Rena Seeger1, Michael D. Elfassy1, Dmitry Rozenberg2, Nanki Ahluwalia1, Michael E. Detsky1, Bruno Ferreyro1, Laveena Munshi1
1-Interdepartmental Division of Critical Care Medicine, Sinai Health System, University of Toronto, Toronto, Canada
2-Division of Respirology, University of Toronto, Toronto, Canada

Background: Acute respiratory failure requiring intensive care unit (ICU) admission is common across patients with hematologic malignancies (HM) and hematopoietic cell transplant (HCT). More attention is needed to identify modifiable determinants of ICU mortality given the persistently high mortality across this population (40-60%). Nutritional status is associated with the development of frailty – an important determinant of ICU mortality. Nutritional risk index (NRI) is a scoring system derived from albumin and weight, and reflects protein-energy malnutrition. NRI has been associated with worse outcomes across a series of populations including patients with acquired immunodeficiency syndrome, acute decompensated heart failure, and chronic kidney disease. Its reliability in the ICU setting in cancer patients has not be extensively evaluated. Albumin, as an acute phase reactant, may impact the association between NRI and malnutrition. However, NRI may still be associated with ICU outcome (either through NRI reflecting malnutrition or as a severity of illness maker).

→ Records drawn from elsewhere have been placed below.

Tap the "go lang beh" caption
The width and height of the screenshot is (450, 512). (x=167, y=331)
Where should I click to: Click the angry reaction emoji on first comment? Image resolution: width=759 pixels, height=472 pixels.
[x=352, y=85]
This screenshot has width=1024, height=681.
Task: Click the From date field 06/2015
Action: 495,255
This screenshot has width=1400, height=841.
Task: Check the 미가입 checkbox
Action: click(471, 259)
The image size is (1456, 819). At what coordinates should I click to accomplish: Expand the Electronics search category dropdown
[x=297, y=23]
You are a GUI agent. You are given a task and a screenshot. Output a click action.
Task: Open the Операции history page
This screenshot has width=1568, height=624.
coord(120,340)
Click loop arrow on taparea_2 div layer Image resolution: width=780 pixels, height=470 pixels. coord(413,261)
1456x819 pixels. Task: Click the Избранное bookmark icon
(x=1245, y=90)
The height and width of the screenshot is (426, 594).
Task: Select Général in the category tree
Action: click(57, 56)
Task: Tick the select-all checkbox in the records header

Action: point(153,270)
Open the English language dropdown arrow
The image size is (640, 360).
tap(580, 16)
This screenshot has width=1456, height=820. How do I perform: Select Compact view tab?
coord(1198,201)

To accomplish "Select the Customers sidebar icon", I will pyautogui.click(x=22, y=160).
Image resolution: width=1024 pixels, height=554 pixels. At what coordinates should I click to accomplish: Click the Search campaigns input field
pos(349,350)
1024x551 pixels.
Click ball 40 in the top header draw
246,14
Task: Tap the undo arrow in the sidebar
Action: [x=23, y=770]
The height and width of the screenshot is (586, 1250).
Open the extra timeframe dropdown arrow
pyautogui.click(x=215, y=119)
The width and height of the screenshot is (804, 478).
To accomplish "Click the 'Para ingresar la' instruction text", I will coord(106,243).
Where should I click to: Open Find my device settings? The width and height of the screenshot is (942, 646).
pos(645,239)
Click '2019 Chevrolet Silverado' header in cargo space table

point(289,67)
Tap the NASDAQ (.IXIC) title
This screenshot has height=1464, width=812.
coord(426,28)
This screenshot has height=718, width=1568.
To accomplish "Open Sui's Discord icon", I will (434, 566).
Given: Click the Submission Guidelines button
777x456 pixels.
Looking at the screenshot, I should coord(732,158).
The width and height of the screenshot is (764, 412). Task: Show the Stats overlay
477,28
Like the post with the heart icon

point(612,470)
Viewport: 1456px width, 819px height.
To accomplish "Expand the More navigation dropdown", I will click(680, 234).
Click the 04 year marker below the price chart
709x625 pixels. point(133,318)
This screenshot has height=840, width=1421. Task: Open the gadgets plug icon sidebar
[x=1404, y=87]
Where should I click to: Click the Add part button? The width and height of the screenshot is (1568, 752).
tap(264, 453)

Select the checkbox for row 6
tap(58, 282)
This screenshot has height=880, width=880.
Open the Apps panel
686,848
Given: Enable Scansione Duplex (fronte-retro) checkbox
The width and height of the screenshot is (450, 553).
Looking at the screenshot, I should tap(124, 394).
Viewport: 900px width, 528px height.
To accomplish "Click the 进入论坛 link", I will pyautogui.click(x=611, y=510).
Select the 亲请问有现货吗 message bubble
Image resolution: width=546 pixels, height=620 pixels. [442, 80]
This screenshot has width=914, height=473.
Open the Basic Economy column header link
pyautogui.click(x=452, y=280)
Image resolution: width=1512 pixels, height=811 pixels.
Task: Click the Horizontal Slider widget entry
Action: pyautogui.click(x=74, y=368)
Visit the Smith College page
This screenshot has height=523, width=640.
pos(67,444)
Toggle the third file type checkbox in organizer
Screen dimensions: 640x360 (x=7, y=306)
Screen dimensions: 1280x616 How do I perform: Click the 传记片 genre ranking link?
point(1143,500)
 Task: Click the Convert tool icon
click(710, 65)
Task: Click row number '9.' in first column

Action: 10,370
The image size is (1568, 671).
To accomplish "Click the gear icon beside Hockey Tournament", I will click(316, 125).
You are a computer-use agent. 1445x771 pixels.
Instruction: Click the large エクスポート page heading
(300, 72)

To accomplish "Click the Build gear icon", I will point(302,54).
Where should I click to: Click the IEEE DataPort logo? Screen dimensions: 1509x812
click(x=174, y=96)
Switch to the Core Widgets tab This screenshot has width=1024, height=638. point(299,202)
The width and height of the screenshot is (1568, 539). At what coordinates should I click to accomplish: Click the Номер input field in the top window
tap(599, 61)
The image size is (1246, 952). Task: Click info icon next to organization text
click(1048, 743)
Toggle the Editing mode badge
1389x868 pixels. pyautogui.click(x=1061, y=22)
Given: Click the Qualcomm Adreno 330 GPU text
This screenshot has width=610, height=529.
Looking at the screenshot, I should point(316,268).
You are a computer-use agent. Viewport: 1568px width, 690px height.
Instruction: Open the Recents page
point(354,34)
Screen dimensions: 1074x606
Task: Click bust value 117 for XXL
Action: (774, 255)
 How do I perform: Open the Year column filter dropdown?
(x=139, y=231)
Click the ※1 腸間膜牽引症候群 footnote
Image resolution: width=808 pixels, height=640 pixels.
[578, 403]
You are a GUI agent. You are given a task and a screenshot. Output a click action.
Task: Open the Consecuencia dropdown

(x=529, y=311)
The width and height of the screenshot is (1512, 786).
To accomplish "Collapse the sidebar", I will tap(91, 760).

Objectives: We wish to evaluate the association between NRI at ICU admission and all-cause ICU mortality in HM/HCT patients with acute respiratory failure.
Methods: We conducted a retrospective cohort study of all HM and HCT patients with acute respiratory failure requiring mechanical ventilation (invasive and non-invasive) for at least two hours at Mount Sinai Hospital between 2014-2018. We calculated NRI for all patients using their ICU-admission albumin and weight. NRI = (1.489 × serum albumin, g/L) + {41.7 × weight (kg)/ideal body weight(kg)}). Nutritional risk has been previously categorized as no risk (NRI >100), mild risk (97.5-100), moderate risk (83.5-97.5) and severe risk (<83.5). These risk categories have been associated with mortality across previous cohorts. Our primary outcome was ICU all-cause mortality.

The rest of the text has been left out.